Bantuan BLT Kesra ini diberikan untuk menjaga daya beli masyarakat sekaligus memperkuat ketahanan ekonomi keluarga. Dibawah ini dijelaskan cara cek penerima, besaran bantuan, dan jadwal pencairannya.
Pemerintah, melalui arahan Presiden Prabowo Subianto, mempercepat penyaluran BLT Kesra agar keluarga yang berhak segera menerima manfaatnya. Oleh karena itu, penting bagi masyarakat untuk mengetahui cara pengecekan data agar tidak ketinggalan informasi pencairan.
Apa Itu BLT Kesra 2026
BLT Kesra 2026 merupakan Bantuan Langsung Tunai Kesejahteraan yang rencananya akan disalurkan pada tahun 2026. Program ini menyasar lebih dari 35 juta keluarga penerima manfaat (KPM) yang masuk dalam Data Tunggal Sosial dan Ekonomi Nasional (DTSEN).
Program ini bertujuan memperkuat kesejahteraan ekonomi masyarakat berpenghasilan rendah. Di sisi lain, BLT Kesra 2026 juga mendukung stabilitas ekonomi nasional jelang akhir tahun.
Cara Cek Penerima BLT Kesra
Masyarakat dapat mengecek status penerimaan BLT Kesra secara mandiri melalui situs resmi Kementerian Sosial di https://cekbansos.kemensos.go.id/.
Langkah-langkahnya adalah sebagai berikut:
- Buka cekbansos.kemensos.go.id melalui browser
- Masukkan NIK KTP tanpa gelar atau singkatan.
- Ketik kode captcha yang muncul untuk verifikasi keamanan.
- Klik tombol “Cari Data” untuk melihat hasil pengecekan.
Sistem akan menampilkan status kepesertaan dan jenis bantuan yang diterima jika namamu terdaftar sebagai penerima BLT Kesra. Namun, jika tidak terdaftar, akan muncul keterangan “Tidak Terdapat Peserta/PM”.
Besaran Bantuan BLT Kesra
Jika mengacu pada penyaluran BLT Kesra November 2025 cair maka BLT Kesra akan disalurkan sebesar adalah sebesar Rp 900.000 per keluarga penerima.

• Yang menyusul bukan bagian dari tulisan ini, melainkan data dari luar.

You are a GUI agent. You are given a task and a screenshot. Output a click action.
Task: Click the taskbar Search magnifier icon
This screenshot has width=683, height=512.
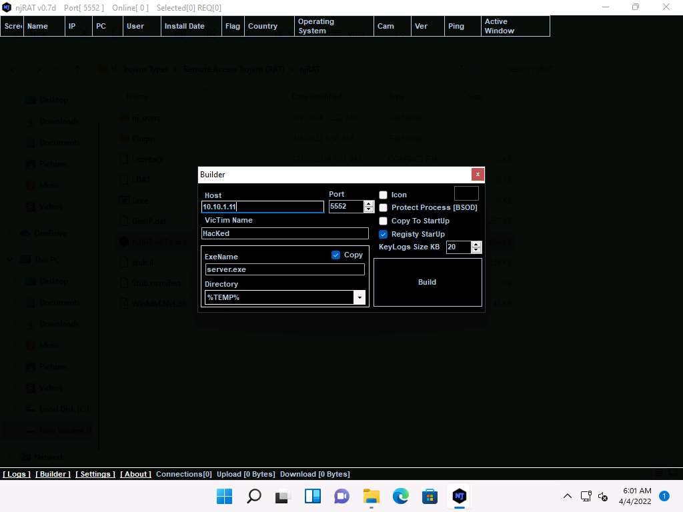tap(254, 496)
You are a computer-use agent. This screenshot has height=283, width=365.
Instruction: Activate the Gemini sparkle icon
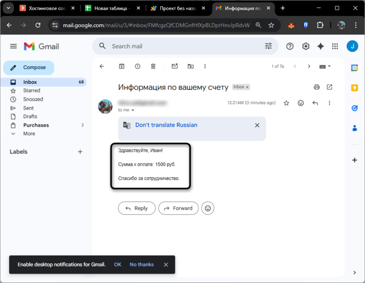coord(320,46)
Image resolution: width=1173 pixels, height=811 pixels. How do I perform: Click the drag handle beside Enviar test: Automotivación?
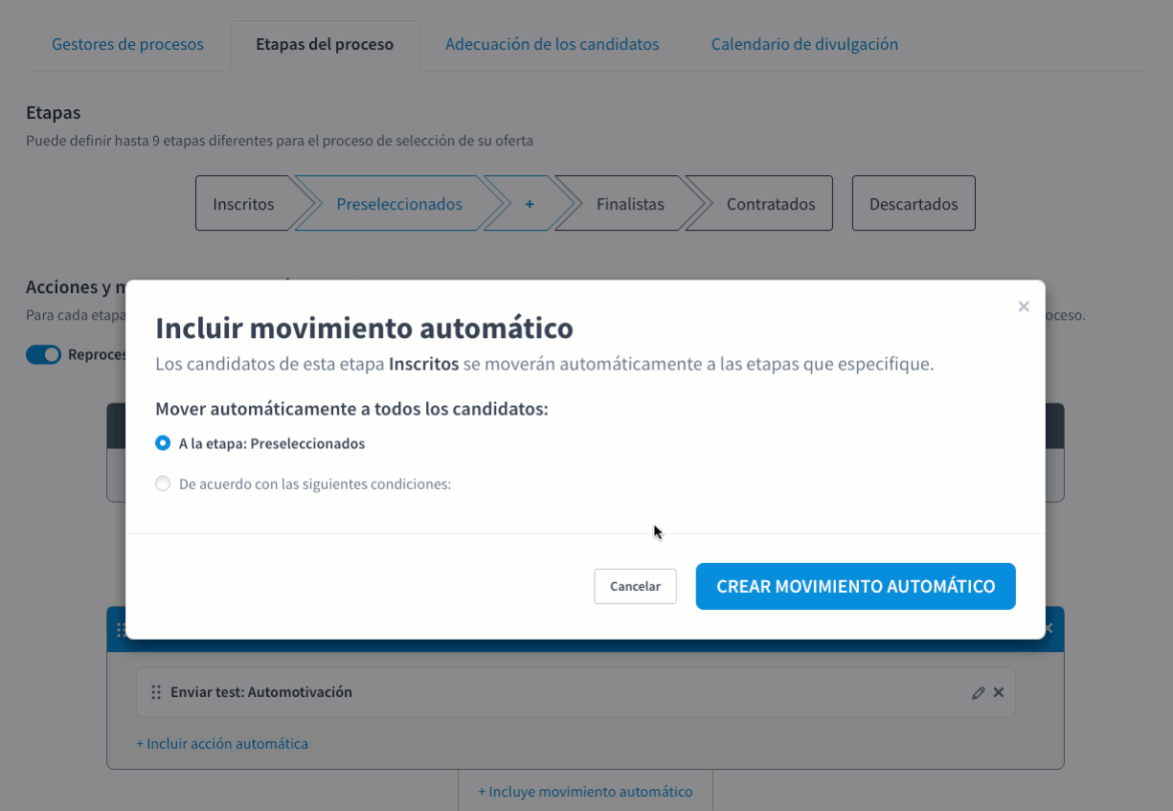click(x=155, y=691)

Penyaluran dilakukan secara bertahap karena proses validasi dan verifikasi data penerima harus dilakukan secara berlapis agar tepat sasaran. Selain itu, volume penerima yang mencapai puluhan juta keluarga membuat penyaluran tidak bisa dilakukan serentak.
Bantuan ini diharapkan bisa membantu masyarakat memenuhi kebutuhan pokok di tengah kondisi ekonomi yang menantang.